Michael Jackson made "Thriller." Madonna came along and modeled her career after the music video. Artists thought of their video before they thought of their song. And MTV started to sound just like radio. Which, for me, though I still watched, was the end.

Then, MTV decided to explore. They started making their own shows. "House of Style," and probably what ended it all for them, "The Real World." They saw they could cheaply produce their own shows that people would still watch. OK, we'll still give you your music, but, hey, look at this.

More shows came along, and less music, and then MTV basically died.

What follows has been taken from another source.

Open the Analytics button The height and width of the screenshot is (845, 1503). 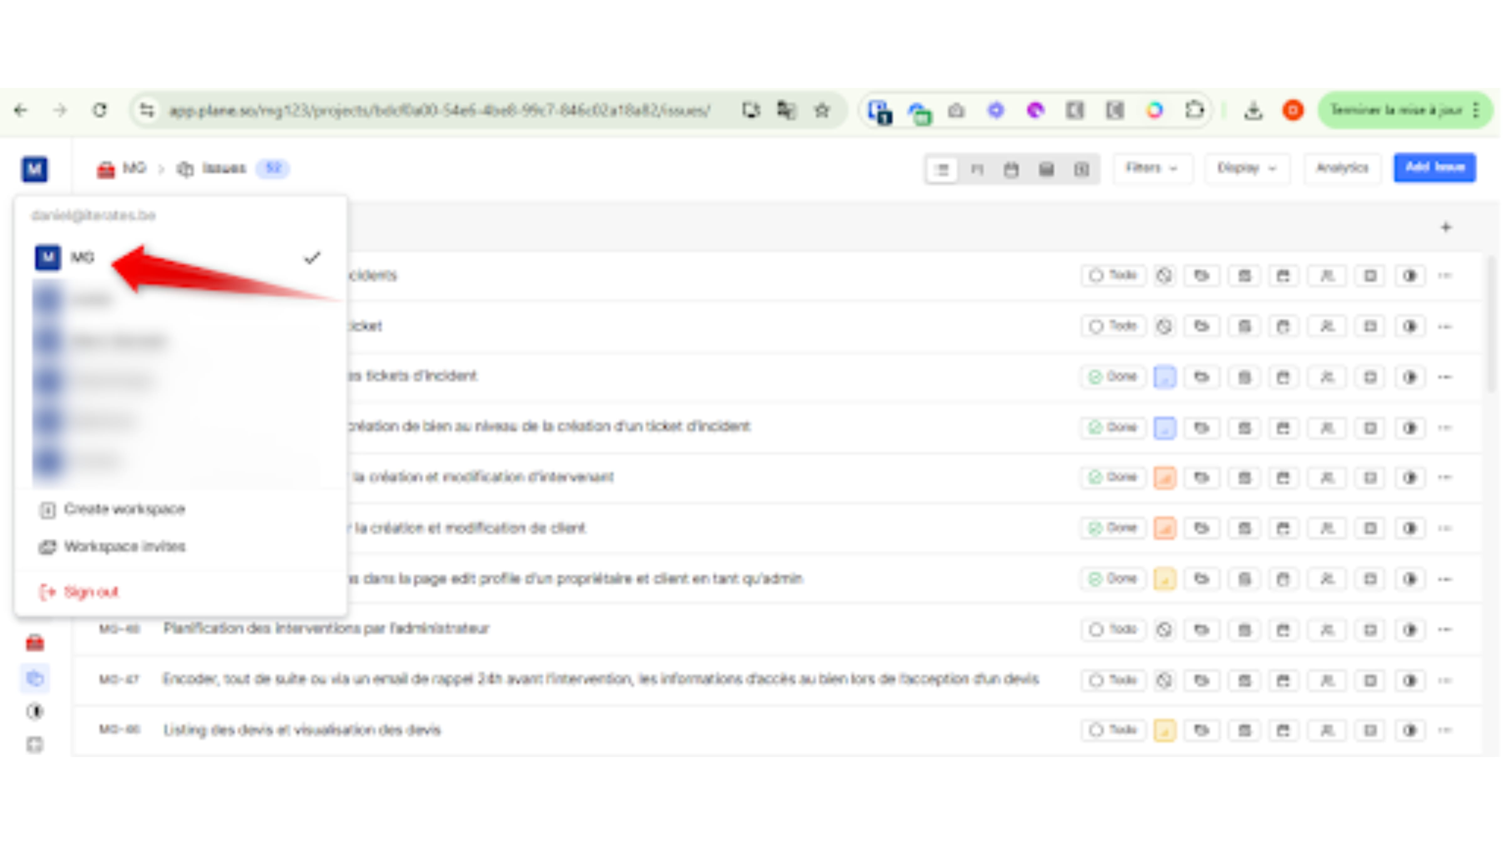tap(1342, 169)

There were no more blocks of videos, or VJs introducing them, or "Music News." It was, well, it was what we know now as MTV.

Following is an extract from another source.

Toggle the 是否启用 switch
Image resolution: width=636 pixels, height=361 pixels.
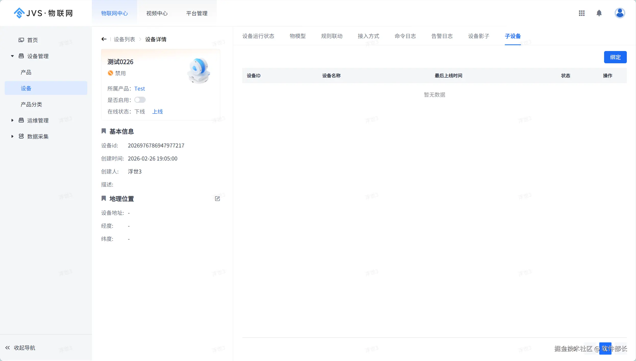point(140,100)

So now instead of obscure bands people like me would never hear of, we get to see "16 and Pregnant," "True Life," "Jackass," "Real World/Road Rules 156," "Awkward," and the show that is surely a sign of the Apocalypse, "Jersey Shore."

MTV is not MTV anymore.

But here's another thing.

If they would go back to the original idea, to playing videos all day long, would I care?

The whole thing about MTV not playing Michael Jackson's video turned into a big "they're racist" movement, and I don't know if it was or not, but I almost wish Michael had never made it on the air. Because by playing Michael Jackson's videos, that meant MTV had to play everything else that came out, no matter what the genre.

And so, the big topic - all those people celebrating MTV's birthday but saying, "Give us back our old MTV!"

What if they did that? I mean, if MTV played videos today, what would we have? Rap/HipHop, Country-Pop, TeenDreamShit, Emo bands.... Would I watch? Of course not. None of that means a whit to me. And to be honest, MTV, there's nothing more you can help us discover. There was no internet when you were around in the beginning, we can find any music we want now.

So - what to do? To be honest, here's my suggestion. Just keep MTV what it is now, let it make all the money its officers can hold. But don't call it MTV. It's not MTV. There's no music in it at all.

How about PCTV (PopCultureTV)? CRTV (CrapRealityTV)? STV (ShitTV)?

You decide, MTV.

Just change your name, and leave us old fans with our memories.